The spirit of the Arctic Games reflects the “Arctic way of life”, “solidarity” and “mutual aid”, said sports historian Julien Fuchs, who studies the games, last January. To him, these are particularly necessary values in these cold, isolated regions. A competition not without fair play, of course, or abstraction, when you see freediving in basins and paper airplane throwing on the list of disciplines at the Southern Games. This competition, organized at the five French Antarctic stations, is “a reflection of the Antarctic Treaty”, as Dr. Christophe Carraut reminded us in July. Dr. Carraut relaunched and updated the Australian Games in 2017, and they have been constantly evolving ever since, thanks to the rotating presidency.
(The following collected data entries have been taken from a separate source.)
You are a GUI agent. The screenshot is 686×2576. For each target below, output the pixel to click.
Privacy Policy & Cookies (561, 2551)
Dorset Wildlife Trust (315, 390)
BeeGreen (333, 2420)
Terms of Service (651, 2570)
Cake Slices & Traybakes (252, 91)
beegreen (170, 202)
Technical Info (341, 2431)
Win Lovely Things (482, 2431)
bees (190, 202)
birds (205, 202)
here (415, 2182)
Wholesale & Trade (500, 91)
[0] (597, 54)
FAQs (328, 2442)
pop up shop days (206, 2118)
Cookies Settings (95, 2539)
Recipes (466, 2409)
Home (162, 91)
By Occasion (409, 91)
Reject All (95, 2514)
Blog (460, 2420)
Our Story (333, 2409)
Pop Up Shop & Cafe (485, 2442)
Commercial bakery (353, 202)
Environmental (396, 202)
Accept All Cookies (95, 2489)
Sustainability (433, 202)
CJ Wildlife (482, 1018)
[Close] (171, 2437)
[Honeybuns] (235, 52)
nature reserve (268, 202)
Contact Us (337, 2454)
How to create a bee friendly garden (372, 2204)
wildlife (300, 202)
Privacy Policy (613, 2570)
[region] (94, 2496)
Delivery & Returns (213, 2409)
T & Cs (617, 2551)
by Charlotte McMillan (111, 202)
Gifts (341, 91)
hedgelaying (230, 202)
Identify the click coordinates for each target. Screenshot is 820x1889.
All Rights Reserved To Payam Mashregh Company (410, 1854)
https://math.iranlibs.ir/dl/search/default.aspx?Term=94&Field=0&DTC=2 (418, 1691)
Next year, the Arctic Games will be held in Mat-Su Valley, Alaska, from March 10 to 16, after taking place in Fort McMurray, Alberta, in Canada from January 29 to February 4 this year. Communities from the Yukon, Northwest Territories, Northern Alberta, Nunavut, Nunavik, Kalaallit Nunaat and Sapmi will be taking part. As last year, the Russian communities of the Yamal Peninsula will be absent from the circumpolar event. In addition to modern games such as biathlon, the program includes Dene games – for example, duels originally fought in the confines of igloos – as well as head-pulling and finger-pulling.

On the other side of the globe, the French stations will be holding games organised by the winner of the 2023 edition, the station on Amsterdam Island, which had its “little moment of euphoria”. Perhaps the Paris Olympics will galvanise the Southern Games, and they will once again enjoy an international boost as they did in 2017 when Chile took part. Or maybe the Franco-Italian base at Concordia will win its first victory despite the oxygen depletion faced by the athletes at 3,000 metres altitude. Perhaps they will be able to lift the penguin-head trophy that travels from station to station… after the young Arctic Games athletes (aged between 12 and 20) have brandished the trophy in the shape of a narwhal’s tusk.

This competition in the colors of the Arctic is not just about rankings and winning. Participants are rewarded for fair play, encouragement of their fellow competitors and the incorporation of cultural symbols in their sportswear. On both sides of the poles, the proverb ” Participation is everything” is all the more true as the hardest part is getting there.